Halima Khanom is Community Engagement Officer at Royal Parks (organising bat walks are a part of her job description!) but was working in the National and International Learning and Engagement team at Imperial War Museum when she started a Transformers project to explore this international learning.

Halima coordinated a project called Make Film Make History, in which young people aged 18 – 25 from UK, Denmark and Germany created films in response to the Battle of the Somme film. The idea was that this audience would bring not only younger, but also more international perspectives, to outputs.

While attending residential workshops in Denmark with young people and museum professionals from the three countries, Halima reflected just how very different the delivery of cultural learning can be.


Halima’s top tips for delivering international cultural learning projects...

A lot of these tips will ring true for any museum learning projects, but are even more essential in the complicated world of museum learning projects across borders. When you have the adding pressures (which in their own right can be the benefits!) of translating between cultures, work practices and language barriers, these tips might come in handy.

1. Do your homework
The best sort of homework for starting an international learning project is to find someone who has done it before. A lot of international working at the moment still focuses on touring exhibitions or collection loans, so museum learning projects operating internationally are still relatively new territory. That being said, there are some fantastic examples in Brighton and Hove Museum World Stories Project and Luton Cultures Truck Art Project.

2. Map your international links
Go through your existing international links. You might think you don't have any, but try the local university, see if there have been any objects loaned abroad through your curators, and build a project through these links rather than building from scratch. More here

3. Challenge your assumptions
"But its best practice in the UK to..." might not translate in the new cultural context which your project operates in. Invite your international delivery partner to explain how they might deliver a workshop, explore a cultural topic etc you might learn a new trick or two.

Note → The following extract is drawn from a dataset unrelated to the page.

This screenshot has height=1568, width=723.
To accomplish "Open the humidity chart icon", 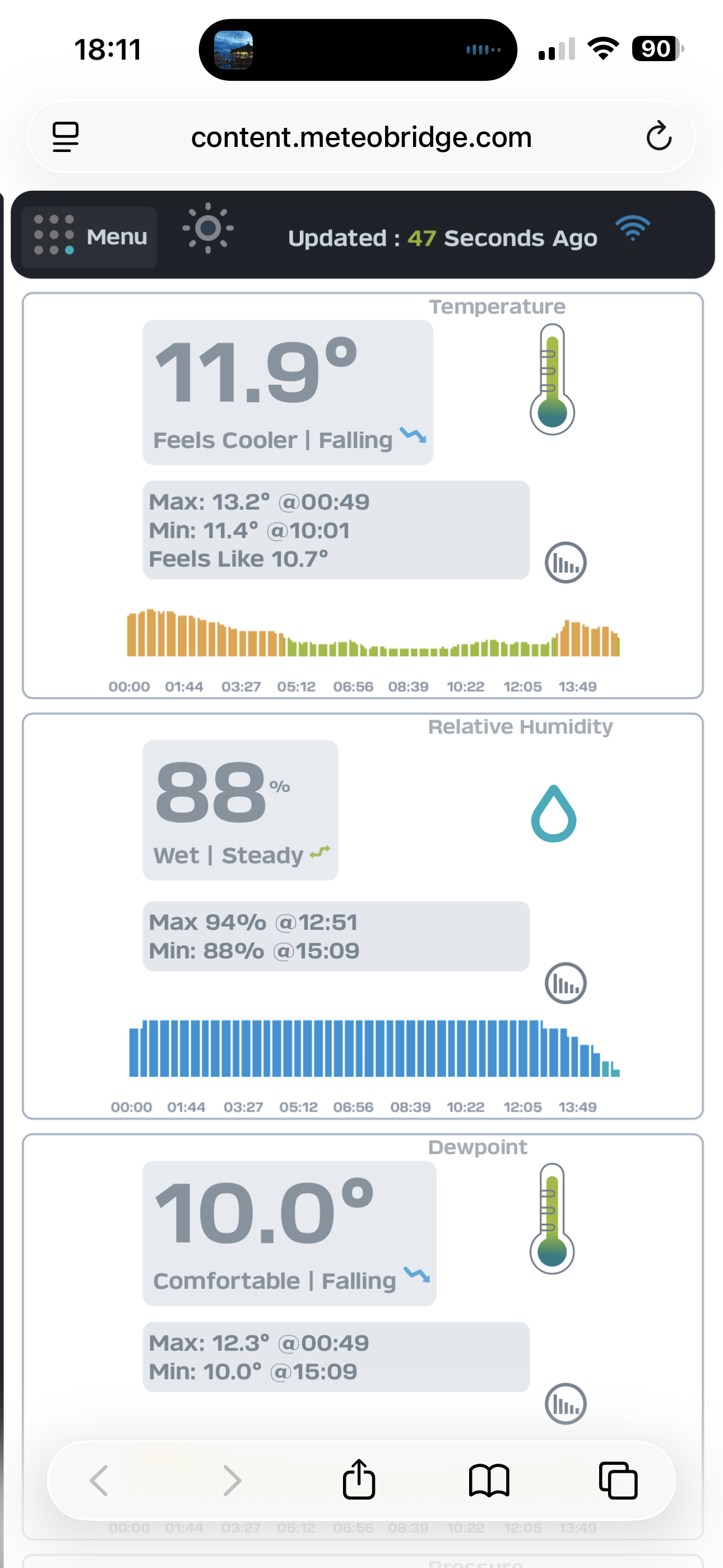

4. Flexibility, flexibility, flexibility
Youth engagement projects have to be flexible at the best of times, but even more so when collaborating with international partners. Don’t be disheartened if time frames lag, and things don’t go exactly as you had planned.

5. Shall we go Digital?
Think carefully about whether digital elements in the project can enhance face to face contact. At times, we overestimate how much digital can do for us, but Google hangout, digitised collections and dialogue cafes do have their perks in supporting museum learning across borders. More here

6. Memorandum of understanding
Be very clear of what you and your international delivery partner are doing, and what joint project goals you are working towards. It is hard enough being on the same page when you are collaborating with colleagues in the same country, and using the same language, but ever more critical to understand each other when working across borders.